Friday, 3 May 2013

The Great British Watertable

I have just spent 2 hours washing the various paraphernalia associated with Katie’s water table.  This is very clearly one of the poorest uses of a spring afternoon ever.  If any person, anywhere in the world, was thinking of purchasing a water table for their toddler I would strongly advice against it.  It was bought in a sudden bout of guilt that Katie did not have enough age-appropriate toys. 
And as we all know, feeling sorry for one’s children can only end badly.  There are several very good reasons why Katie doesn’t have enough age-appropriate toys (a) toddlers 1 and 2 were never that keen on the old brightly-coloured bits of plastic, and were more than capable of finding inventive ways to create mess in order to nudge us towards the purchase of yet more Peppa Pig dvds; (b) they are incredibly boring for adults to play with, especially for several consecutive hours; (c) we have no more room and the house is fast resembling one of those hoarding types of establishments which require expert help; (d) isn't that the whole point of pre-school??

But I digress.  Back to the water table.  Katie’s birthday, as I might have mentioned is right at the end of August.  Obviously British summer time is well and truly over by then, so Katie got a few begrudging 10 minute sessions outside with the water table in the freezing cold, for which even she failed to rustle up much enthusiasm, before the garden doors got shut for the next 6 months.  Time during which everything left in the garden has been covered in an impressively-entrenched layer of slime and dead spiders.  Fast-forward to now, and the old parental guilt has hit after a few too many afternoons round friends’ beautifully-appointed back gardens where the children play idyllically and leave the adults to neck necessary quantities of caffine.  Ok, so Katie didn’t play idyllically by any stretch of the imagination, but that’s the theory. 

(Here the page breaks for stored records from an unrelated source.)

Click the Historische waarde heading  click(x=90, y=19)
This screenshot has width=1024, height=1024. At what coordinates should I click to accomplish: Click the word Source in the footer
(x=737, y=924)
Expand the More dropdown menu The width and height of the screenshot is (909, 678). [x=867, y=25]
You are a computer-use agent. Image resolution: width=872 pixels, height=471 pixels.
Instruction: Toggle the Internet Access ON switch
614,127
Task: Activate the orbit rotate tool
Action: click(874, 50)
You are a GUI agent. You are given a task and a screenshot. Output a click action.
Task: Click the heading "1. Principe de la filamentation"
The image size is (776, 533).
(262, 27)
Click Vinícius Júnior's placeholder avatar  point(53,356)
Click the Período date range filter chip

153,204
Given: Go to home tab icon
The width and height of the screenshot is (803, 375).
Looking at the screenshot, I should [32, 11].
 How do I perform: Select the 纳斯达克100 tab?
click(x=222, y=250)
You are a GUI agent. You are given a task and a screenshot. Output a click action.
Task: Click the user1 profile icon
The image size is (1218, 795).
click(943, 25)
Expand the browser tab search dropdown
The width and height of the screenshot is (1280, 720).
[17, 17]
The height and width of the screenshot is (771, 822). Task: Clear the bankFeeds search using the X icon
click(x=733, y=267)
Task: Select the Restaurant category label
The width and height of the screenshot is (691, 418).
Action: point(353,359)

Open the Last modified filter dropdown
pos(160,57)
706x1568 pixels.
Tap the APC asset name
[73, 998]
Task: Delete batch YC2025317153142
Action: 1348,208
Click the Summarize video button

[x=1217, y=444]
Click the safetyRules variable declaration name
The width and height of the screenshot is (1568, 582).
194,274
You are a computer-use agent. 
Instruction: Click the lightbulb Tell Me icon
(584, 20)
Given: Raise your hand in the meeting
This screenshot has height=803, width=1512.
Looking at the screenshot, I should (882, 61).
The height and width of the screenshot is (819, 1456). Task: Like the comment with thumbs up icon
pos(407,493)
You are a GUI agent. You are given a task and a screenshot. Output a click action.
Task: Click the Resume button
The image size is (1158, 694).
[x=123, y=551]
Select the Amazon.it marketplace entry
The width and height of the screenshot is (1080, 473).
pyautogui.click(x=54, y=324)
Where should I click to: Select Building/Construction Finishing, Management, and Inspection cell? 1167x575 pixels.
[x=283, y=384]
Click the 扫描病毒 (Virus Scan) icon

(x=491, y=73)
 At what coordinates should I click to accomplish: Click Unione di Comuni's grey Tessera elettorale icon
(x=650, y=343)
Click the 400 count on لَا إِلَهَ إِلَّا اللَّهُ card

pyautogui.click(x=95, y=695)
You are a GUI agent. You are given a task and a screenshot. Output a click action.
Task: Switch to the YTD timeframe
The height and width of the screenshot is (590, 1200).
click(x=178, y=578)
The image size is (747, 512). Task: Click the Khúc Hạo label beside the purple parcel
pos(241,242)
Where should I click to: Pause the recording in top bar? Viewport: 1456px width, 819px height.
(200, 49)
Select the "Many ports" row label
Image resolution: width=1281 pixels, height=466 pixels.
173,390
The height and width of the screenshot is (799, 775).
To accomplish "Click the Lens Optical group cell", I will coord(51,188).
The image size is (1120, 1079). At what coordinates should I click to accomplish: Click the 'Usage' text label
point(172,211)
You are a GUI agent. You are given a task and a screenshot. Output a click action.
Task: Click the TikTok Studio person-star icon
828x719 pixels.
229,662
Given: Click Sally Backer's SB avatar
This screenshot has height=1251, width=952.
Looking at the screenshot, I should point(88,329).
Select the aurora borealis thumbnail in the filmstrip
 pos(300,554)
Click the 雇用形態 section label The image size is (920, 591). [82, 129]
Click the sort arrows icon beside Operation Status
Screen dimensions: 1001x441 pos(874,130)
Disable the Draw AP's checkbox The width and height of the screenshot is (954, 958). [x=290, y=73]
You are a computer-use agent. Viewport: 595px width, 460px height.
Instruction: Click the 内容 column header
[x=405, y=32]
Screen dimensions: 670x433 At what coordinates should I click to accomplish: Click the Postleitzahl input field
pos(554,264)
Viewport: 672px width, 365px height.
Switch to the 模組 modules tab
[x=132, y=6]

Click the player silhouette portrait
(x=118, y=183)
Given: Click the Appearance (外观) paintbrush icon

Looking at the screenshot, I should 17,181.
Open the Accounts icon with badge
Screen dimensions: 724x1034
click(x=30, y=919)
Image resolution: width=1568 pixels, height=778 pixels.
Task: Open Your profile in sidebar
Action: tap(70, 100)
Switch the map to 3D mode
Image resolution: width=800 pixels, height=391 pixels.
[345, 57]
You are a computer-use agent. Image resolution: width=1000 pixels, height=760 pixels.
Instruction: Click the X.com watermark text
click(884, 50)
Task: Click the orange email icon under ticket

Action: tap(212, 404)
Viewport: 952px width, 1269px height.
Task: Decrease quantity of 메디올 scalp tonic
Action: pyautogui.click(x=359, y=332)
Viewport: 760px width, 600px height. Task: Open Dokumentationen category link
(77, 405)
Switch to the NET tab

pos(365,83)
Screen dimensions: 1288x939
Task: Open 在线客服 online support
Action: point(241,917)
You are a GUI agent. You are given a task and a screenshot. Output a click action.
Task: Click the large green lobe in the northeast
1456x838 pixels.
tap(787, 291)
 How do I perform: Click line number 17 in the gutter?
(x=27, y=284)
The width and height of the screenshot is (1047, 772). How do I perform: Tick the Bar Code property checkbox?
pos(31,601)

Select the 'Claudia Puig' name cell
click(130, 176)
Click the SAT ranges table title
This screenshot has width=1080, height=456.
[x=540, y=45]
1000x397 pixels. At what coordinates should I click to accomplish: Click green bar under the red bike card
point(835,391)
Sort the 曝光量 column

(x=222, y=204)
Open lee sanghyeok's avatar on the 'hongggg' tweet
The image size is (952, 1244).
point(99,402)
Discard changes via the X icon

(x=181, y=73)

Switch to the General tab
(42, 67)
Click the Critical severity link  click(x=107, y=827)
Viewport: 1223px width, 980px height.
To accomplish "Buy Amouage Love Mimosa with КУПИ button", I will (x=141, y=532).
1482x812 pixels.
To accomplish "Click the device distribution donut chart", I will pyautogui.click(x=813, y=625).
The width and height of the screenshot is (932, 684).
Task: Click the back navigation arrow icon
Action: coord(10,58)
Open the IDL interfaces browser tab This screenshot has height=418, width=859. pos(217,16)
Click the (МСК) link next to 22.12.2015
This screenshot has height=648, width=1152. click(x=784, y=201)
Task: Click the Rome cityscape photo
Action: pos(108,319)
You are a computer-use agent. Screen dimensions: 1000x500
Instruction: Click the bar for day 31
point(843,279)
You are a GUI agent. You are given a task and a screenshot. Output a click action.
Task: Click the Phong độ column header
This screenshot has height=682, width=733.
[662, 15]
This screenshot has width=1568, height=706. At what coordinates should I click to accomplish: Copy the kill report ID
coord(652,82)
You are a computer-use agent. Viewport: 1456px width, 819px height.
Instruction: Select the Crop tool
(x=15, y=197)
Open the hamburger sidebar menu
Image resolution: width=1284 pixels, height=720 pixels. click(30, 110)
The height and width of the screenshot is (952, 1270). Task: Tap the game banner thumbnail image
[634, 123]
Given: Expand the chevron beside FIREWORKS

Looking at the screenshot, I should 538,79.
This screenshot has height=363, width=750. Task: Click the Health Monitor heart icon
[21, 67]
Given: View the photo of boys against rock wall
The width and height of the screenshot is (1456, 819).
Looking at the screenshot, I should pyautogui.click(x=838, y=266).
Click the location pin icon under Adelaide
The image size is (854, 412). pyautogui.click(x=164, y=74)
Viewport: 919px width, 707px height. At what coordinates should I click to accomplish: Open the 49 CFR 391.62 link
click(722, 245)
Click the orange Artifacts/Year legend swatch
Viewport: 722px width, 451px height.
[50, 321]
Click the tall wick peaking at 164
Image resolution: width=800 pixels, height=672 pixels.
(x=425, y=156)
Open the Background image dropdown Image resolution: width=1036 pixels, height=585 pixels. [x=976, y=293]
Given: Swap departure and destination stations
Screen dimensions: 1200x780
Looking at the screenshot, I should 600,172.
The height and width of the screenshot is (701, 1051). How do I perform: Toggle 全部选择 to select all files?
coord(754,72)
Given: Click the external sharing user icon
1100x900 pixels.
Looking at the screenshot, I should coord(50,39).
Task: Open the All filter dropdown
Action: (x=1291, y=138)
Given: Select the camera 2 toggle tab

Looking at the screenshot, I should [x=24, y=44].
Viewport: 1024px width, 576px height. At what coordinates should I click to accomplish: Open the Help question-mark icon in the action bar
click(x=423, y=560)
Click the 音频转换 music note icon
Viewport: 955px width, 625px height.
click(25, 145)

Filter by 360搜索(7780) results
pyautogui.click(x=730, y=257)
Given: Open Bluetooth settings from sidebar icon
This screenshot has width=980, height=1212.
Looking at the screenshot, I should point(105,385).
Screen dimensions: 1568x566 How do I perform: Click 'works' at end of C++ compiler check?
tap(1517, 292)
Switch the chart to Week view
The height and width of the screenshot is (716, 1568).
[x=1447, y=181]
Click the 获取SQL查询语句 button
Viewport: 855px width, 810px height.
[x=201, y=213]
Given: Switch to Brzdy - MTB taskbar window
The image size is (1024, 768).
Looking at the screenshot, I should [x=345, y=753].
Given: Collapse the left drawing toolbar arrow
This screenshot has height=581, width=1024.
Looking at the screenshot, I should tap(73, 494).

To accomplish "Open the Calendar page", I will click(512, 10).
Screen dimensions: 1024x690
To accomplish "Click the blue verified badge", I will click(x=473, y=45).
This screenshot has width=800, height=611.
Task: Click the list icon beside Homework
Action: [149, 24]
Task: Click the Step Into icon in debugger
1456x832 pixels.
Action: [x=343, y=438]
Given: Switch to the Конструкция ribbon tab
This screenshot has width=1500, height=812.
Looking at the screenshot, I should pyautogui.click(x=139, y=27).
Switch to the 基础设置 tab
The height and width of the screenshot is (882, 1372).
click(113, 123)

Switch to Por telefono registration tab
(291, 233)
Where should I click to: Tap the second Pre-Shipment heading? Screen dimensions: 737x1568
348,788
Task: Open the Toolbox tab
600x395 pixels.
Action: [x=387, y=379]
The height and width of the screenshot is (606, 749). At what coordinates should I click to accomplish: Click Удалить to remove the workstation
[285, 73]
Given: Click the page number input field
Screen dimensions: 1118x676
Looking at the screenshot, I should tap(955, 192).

With this picture firmly in my mind, the obvious way to spend today's day off was to (a) head for the garden centre and spend £50 on plants that I will single-handedly manage to kill, and (b) waste very valuable nap time attempting to sanitise sodding water table (and 30-odd essential ‘accessories’) - which I have had the brainwave of redeploying as a sandpit, as if this represents some kind of improvement.  Did I mention that I spent another £50 in the Argos catalogue on various outdoor games? (totally sane behaviour when one is being made redundant in a few months’ time). This includes a cardboard house that the children will be painting themselves!  No doubt in attractively contrasting colours.  I hadn't even had a drink when I made these decisions.  I think we can all see where this is headed one month from now when I am left with a soggy lump of luminous cardboard in my back garden, surrounded by sand, and Charlie huffs about how he’s not going to be the one taking it to the tip.  I have already been banned from ever buying any more paddling pools, since these have now ended badly for three years in a row.

Perhaps I’m being too cynical, and two months from now we will be sipping Pims on the doorstep whilst watching our children frolicking enchantingly.


  1. Ha ha Janie we used to have one of those water tables - total waste of money! And we too have the paddling pool debate every single year. How do we manage to burst one every year? Is it only us?!

  2. We just put 4 (yes 4!) paddling pools in the skip - all with various punctures. We also had to empty a sandpit of green slimy sand & clean all the dead bugs and leaves out of the accessories! I feel your pain!

  3. I'm glad it's not just me then that is not sufficiently responsible to own a paddling pool!

    It's made even worst by procrastinating about chucking it out (there was a puncture repair kit in there somewhere, I think?), leaving it to triple in weight and multiply in general rancidness, which prompts one of my husband's now weekly lectures about items which the bin men will not collect ...

    The sandpit is quite clearly a dreadful idea.